··· ARTICLE ···

Sinister plots at the White House, the president's daughter gets kidnapped--it's one big, fat West Wing episode, care of David Mamet. Starring Val Kilmer and William H. Macy. Regal Cinemas, etc.
Spike and Mike's Festival of Animation
The impressarios of independent animation return. As always, if you're really, really high, it will be the funniest shit you've seen all night. Cinema 21
Starsky & Hutch
In this version, Starsky and Hutch (Ben Stiller and Owen Wilson) enlist the help of street informant Huggy Bear (Snoop Dogg) to bring down a murderous coke dealer (Vince Vaughn). There are plenty of missed opportunities in this movie, and while I've certainly seen less funny films recently, I can't help but think Stiller and Wilson's talents have been largely wasted. (Wm. Steven Humphrey) Regal Cinemas, etc.

···

**TASK DETAILS**
Translate this sentence from the movie listings into Spanish: "In this version, Starsky and Hutch (Ben Stiller and Owen Wilson) enlist the help of street informant Huggy Bear (Snoop Dogg) to bring down a murderous coke dealer (Vince Vaughn)."

··· DATA EXTRACT ···

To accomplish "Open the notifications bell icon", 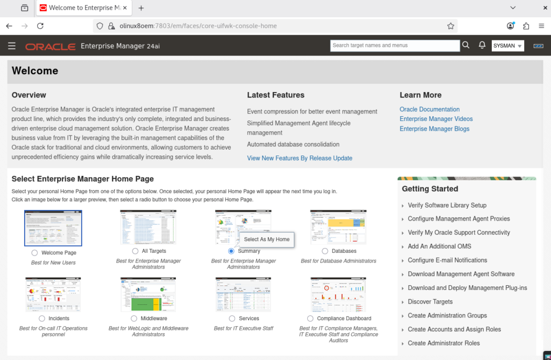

···

**FINISHED EXERCISE**
En esta versión, Starsky y Hutch (Ben Stiller y Owen Wilson) recurren a la ayuda del informante callejero Huggy Bear (Snoop Dogg) para acabar con un traficante de coca asesino (Vince Vaughn).